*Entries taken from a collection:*
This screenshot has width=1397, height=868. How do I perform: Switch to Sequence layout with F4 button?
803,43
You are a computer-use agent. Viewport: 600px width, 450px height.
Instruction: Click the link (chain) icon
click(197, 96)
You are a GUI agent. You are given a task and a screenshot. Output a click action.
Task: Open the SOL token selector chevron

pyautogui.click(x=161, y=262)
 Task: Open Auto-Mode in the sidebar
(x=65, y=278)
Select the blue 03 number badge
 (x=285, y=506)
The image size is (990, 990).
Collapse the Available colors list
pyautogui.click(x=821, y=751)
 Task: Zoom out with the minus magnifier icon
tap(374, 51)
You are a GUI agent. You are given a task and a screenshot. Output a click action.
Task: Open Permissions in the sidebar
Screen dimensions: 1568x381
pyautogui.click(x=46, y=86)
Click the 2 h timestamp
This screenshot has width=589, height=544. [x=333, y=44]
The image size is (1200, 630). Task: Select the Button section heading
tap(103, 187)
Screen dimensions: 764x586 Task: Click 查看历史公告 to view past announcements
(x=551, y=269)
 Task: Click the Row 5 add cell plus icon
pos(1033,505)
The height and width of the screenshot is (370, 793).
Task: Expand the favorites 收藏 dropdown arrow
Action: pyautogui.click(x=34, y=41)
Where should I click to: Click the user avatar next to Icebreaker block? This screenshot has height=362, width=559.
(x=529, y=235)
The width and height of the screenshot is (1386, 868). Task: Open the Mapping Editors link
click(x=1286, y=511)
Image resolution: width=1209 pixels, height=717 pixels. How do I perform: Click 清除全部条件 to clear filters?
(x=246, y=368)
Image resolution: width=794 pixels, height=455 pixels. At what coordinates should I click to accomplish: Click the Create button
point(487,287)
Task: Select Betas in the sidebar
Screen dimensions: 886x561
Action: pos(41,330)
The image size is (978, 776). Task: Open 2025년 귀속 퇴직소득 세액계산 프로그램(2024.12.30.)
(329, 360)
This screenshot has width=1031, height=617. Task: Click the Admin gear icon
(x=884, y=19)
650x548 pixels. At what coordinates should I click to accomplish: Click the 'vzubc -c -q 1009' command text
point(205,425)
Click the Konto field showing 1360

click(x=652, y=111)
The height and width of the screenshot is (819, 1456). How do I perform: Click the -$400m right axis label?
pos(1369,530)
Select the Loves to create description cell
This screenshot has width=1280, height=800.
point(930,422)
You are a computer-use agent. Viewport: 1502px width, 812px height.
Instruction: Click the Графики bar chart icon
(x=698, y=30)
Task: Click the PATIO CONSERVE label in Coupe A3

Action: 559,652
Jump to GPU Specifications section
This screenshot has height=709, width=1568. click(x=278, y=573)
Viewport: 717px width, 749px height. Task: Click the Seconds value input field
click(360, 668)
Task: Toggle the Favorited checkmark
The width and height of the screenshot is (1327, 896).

*EXERCISE DESCRIPTION:*
Recopy all of the records verbatim.

*WRITTEN SOLUTION:*
This screenshot has width=1397, height=868. How do I perform: Switch to Sequence layout with F4 button?
803,43
You are a computer-use agent. Viewport: 600px width, 450px height.
Instruction: Click the link (chain) icon
click(197, 96)
You are a GUI agent. You are given a task and a screenshot. Output a click action.
Task: Open the SOL token selector chevron

pyautogui.click(x=161, y=262)
 Task: Open Auto-Mode in the sidebar
(x=65, y=278)
Select the blue 03 number badge
 (x=285, y=506)
The image size is (990, 990).
Collapse the Available colors list
pyautogui.click(x=821, y=751)
 Task: Zoom out with the minus magnifier icon
tap(374, 51)
You are a GUI agent. You are given a task and a screenshot. Output a click action.
Task: Open Permissions in the sidebar
Screen dimensions: 1568x381
pyautogui.click(x=46, y=86)
Click the 2 h timestamp
This screenshot has width=589, height=544. [x=333, y=44]
The image size is (1200, 630). Task: Select the Button section heading
tap(103, 187)
Screen dimensions: 764x586 Task: Click 查看历史公告 to view past announcements
(x=551, y=269)
 Task: Click the Row 5 add cell plus icon
pos(1033,505)
The height and width of the screenshot is (370, 793).
Task: Expand the favorites 收藏 dropdown arrow
Action: pyautogui.click(x=34, y=41)
Where should I click to: Click the user avatar next to Icebreaker block? This screenshot has height=362, width=559.
(x=529, y=235)
The width and height of the screenshot is (1386, 868). Task: Open the Mapping Editors link
click(x=1286, y=511)
Image resolution: width=1209 pixels, height=717 pixels. How do I perform: Click 清除全部条件 to clear filters?
(x=246, y=368)
Image resolution: width=794 pixels, height=455 pixels. At what coordinates should I click to accomplish: Click the Create button
point(487,287)
Task: Select Betas in the sidebar
Screen dimensions: 886x561
Action: pos(41,330)
The image size is (978, 776). Task: Open 2025년 귀속 퇴직소득 세액계산 프로그램(2024.12.30.)
(329, 360)
This screenshot has width=1031, height=617. Task: Click the Admin gear icon
(x=884, y=19)
650x548 pixels. At what coordinates should I click to accomplish: Click the 'vzubc -c -q 1009' command text
point(205,425)
Click the Konto field showing 1360

click(x=652, y=111)
The height and width of the screenshot is (819, 1456). How do I perform: Click the -$400m right axis label?
pos(1369,530)
Select the Loves to create description cell
This screenshot has width=1280, height=800.
point(930,422)
You are a computer-use agent. Viewport: 1502px width, 812px height.
Instruction: Click the Графики bar chart icon
(x=698, y=30)
Task: Click the PATIO CONSERVE label in Coupe A3

Action: 559,652
Jump to GPU Specifications section
This screenshot has height=709, width=1568. click(x=278, y=573)
Viewport: 717px width, 749px height. Task: Click the Seconds value input field
click(360, 668)
Task: Toggle the Favorited checkmark
The width and height of the screenshot is (1327, 896).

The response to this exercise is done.